# 📘 Lesson 10 — Data Loading & Preprocessing: Preparing Real Datasets

---

### 🎯 Why this lesson matters
Models are only as good as the data they learn from.  
So far, we’ve used toy data — now we handle **real datasets** like images or text.  

👉 PyTorch’s **Dataset** and **DataLoader** make loading efficient.  
Preprocessing (augmentation, normalization) improves model performance.  

This lesson teaches WHY clean data prevents overfitting and speeds training.


In [1]:
# Setup
import torch
from torch.utils.data import Dataset, DataLoader
import torchvision
import torchvision.transforms as transforms
import numpy as np
torch.manual_seed(42)


## 1) What is Dataset & DataLoader?

- **Dataset**: Interface to access data (e.g., images + labels).
- **DataLoader**: Wraps Dataset for batching, shuffling, parallel loading.

👉 WHY? Manual loops are slow; DataLoader optimizes for GPU/CPU.


In [2]:
# MNIST example
transform = transforms.ToTensor()
dataset = torchvision.datasets.MNIST(root='./data', train=True, download=True, transform=transform)
dataloader = DataLoader(dataset, batch_size=64, shuffle=True, num_workers=2)

images, labels = next(iter(dataloader))
print("Batch images shape:", images.shape)  # [batch, channels, height, width]
print("Batch labels shape:", labels.shape)


Batch images shape: torch.Size([64, 1, 28, 28])
Batch labels shape: torch.Size([64])


## 2) Custom Dataset

- Inherit Dataset, implement __len__ and __getitem__.
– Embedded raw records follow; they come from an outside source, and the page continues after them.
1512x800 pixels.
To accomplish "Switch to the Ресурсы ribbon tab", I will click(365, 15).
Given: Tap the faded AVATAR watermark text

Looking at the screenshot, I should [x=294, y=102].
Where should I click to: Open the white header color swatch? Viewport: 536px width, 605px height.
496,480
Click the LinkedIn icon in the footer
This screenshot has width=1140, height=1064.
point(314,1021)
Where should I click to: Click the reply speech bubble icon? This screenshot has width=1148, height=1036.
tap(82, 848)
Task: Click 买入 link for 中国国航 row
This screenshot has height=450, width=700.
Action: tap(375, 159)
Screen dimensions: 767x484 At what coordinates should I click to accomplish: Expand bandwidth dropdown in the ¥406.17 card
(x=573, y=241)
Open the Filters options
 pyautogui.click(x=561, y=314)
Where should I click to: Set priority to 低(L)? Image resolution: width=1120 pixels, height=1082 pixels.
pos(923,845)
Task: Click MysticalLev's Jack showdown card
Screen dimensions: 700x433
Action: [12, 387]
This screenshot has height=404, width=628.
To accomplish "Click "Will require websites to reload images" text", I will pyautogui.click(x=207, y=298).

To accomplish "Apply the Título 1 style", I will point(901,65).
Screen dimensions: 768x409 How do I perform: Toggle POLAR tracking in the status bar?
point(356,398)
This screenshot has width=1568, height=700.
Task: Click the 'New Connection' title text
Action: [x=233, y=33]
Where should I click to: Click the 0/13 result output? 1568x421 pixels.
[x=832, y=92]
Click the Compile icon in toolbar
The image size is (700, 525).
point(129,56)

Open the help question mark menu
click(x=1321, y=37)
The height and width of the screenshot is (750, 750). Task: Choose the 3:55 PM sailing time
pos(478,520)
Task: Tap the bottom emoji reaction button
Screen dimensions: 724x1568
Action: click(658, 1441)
👉 WHY custom? For your own data (CSV, folders).


In [3]:
class CustomDataset(Dataset):
    def __init__(self, data, labels):
        self.data = data
        self.labels = labels

    def __len__(self):
        return len(self.data)

    def __getitem__(self, idx):
        return self.data[idx], self.labels[idx]

data = torch.rand(10)
labels = torch.rand(10)
custom_ds = CustomDataset(data, labels)
print("Data point:", custom_ds[0][0], "Label:", custom_ds[0][1])


Data point: tensor(0.), Label: tensor(0.)


## 3) Data Augmentation — More Variety

- Random flips, rotations, crops to create "new" data.

👉 WHY? Prevents overfitting, makes model robust.


In [4]:
aug_transform = transforms.Compose([
    transforms.RandomHorizontalFlip(),
    transforms.RandomRotation(10),
    transforms.ToTensor(),
    transforms.Normalize((0.5,), (0.5,))  # Mean, std
])

aug_dataset = torchvision.datasets.CIFAR10(root='./data', train=True, download=True, transform=aug_transform)


## 4) Normalization & Standardization

- Scale data to mean=0, std=1.

👉 WHY? Speeds convergence, prevents exploding gradients.


In [5]:
norm_transform = transforms.Compose([
    transforms.ToTensor(),
    transforms.Normalize((0.5,), (0.5,))
])

norm_dataset = torchvision.datasets.MNIST(root='./data', train=True, download=True, transform=norm_transform)
img, _ = norm_dataset[0]
print("Mean:", img.mean(), "Std:", img.std())


Mean: tensor(0.5000), Std: tensor(0.5000)


## 5) Practice Exercises

- Create DataLoader for custom CSV data.
- Apply transforms to your own images.


In [6]:
# Practice: Custom CSV Dataset
import pandas as pd

class CSVDataset(Dataset):
    def __init__(self, csv_file):
        self.data = pd.read_csv(csv_file)

    def __len__(self):
        return len(self.data)

    def __getitem__(self, idx):
        return torch.tensor(self.data.iloc[idx, :-1].values), torch.tensor(self.data.iloc[idx, -1])


## 📚 Summary

✅ What we learned:
- Dataset for data access.
- DataLoader for efficient loading.
- Augmentation for variety.
- Normalization for stability.

🚀 Next Lesson: **Training Loop & Validation** — monitoring model performance.